You don't even need to make ajax calls, just store in the session the timestamp of when the page was served, and don't show the following page until a certain amount of time has passed.
Be sure to tell the users they have to wait for a new page to be ready, maybe with a simple javascript countdown.
If you want the user to actually have the page active for a certain amount of time (i.e. not to switch to another tab/window waiting for the two minutes to elapse), well, I cannot propose an effective solution.
use onbeforeunload:
$(document).ready(function(){
window.onbeforeunload = function(){
// $.ajax stuff here
return false;
}
});
This will at least bring the user a messagebox which asks him if he wants to close the current window/tab.
I think it would be much better to use a polling technique as you suggest, though it will cause some load on the web server.

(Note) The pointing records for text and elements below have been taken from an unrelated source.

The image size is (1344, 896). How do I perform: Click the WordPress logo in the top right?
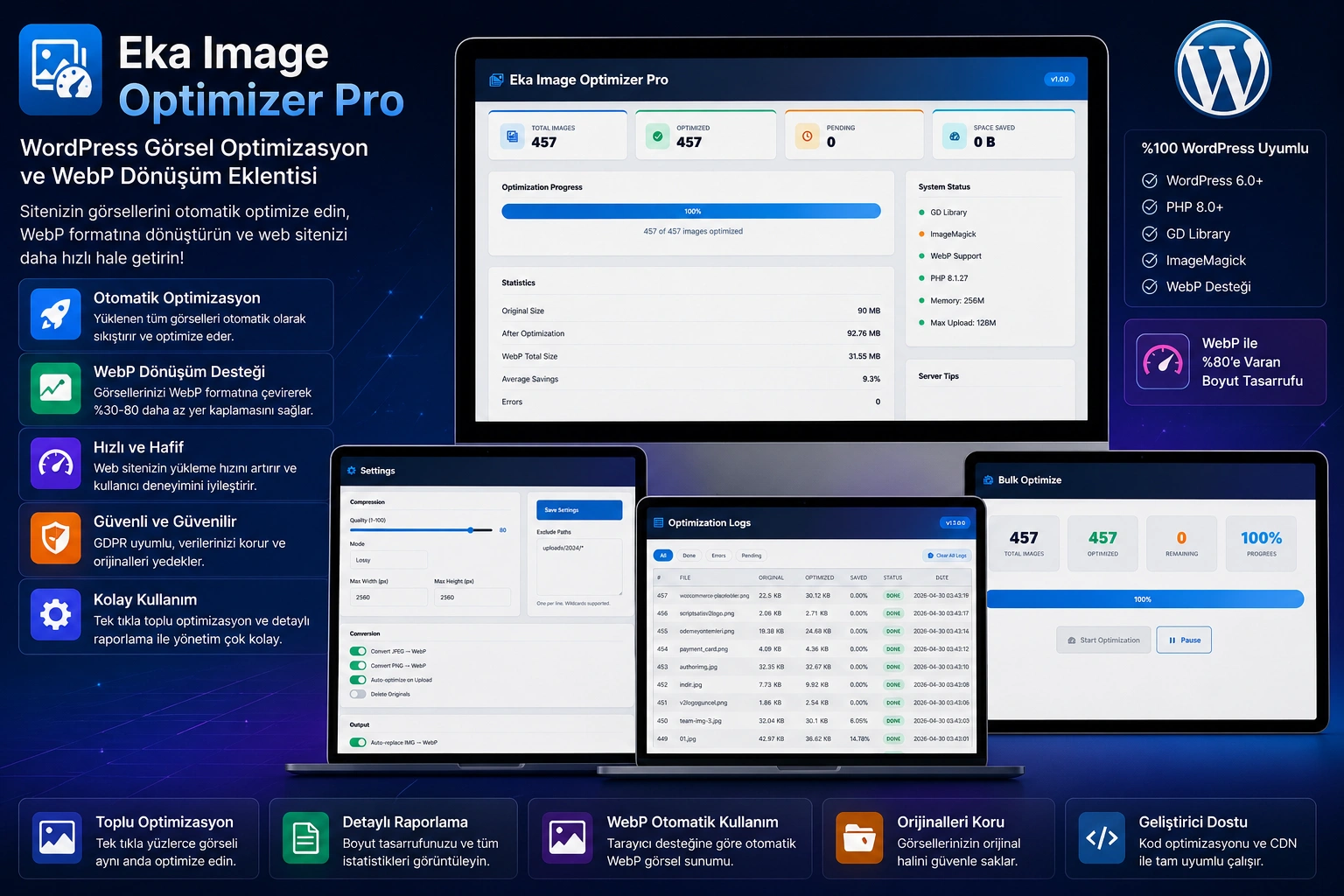click(1222, 67)
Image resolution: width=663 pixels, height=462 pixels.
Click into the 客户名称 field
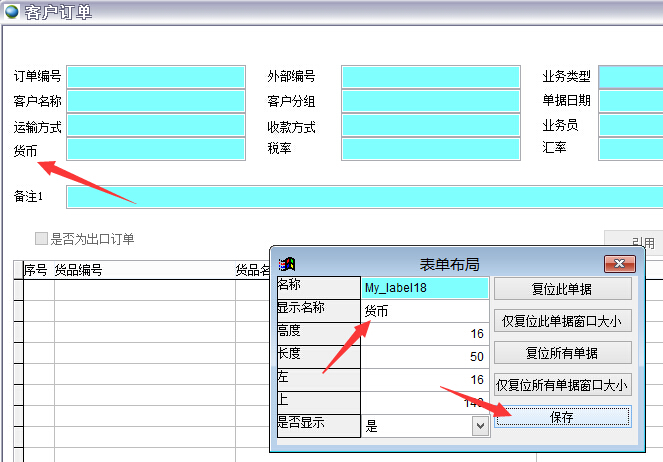coord(156,101)
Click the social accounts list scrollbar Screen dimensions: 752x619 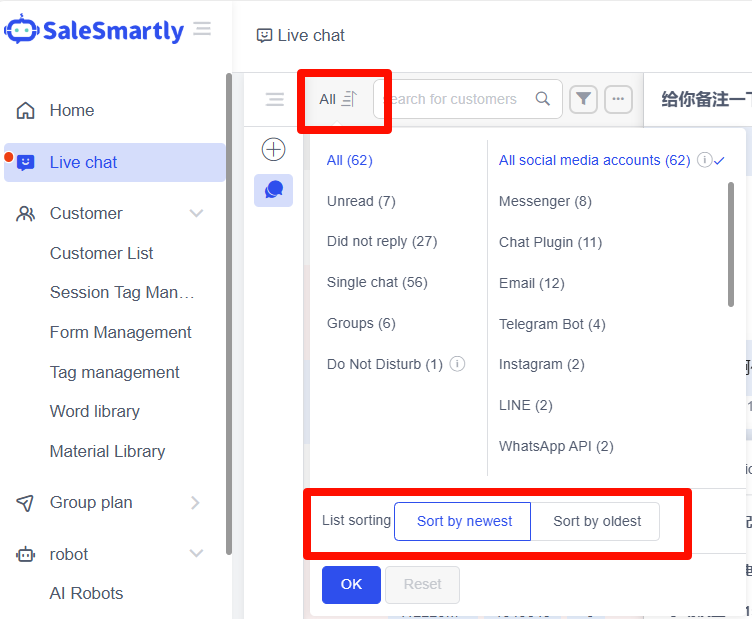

$(document).ready(function() {
var teid = TEID;
var startTime = new Date().getTime();
var ajaxFunc = function() {
var timeSpentMilliseconds = new Date().getTime() - startTime;
var t = timeSpentMilliseconds / 1000 / 60;
$.ajax({
type: 'POST',
url: '/clientarea/utils/record-time',
data: 'teid=' + teid + '&t=' + t
});
};
setInterval(ajaxFunc, 60000);
})
You'll be glad when you can use websockets :)
The jQuery.ajax() method has the option async. If you set it to false the call will block until the response comes back (or it timed out). I'm pretty shure, that calling this, will yause the browser to weit in the unload handler.
Side note: You can't rely on this to work. If the browser gives the user the option to cancel the unload handlers (which some browsers do after a while of waiting), the "time spend on site" will never be updated. You could add a timer to the site, which periodically calls a script on the server and which updates the time. You won't have an accurate value, but in your case, this isn't needed.
If you only need to know if the user was X seconds on the page You could simply set a timeout in the onload handler (using setTimeout(function, ms)) which makes a call if the user has spend the needed time. So there would be no need for a unload handler.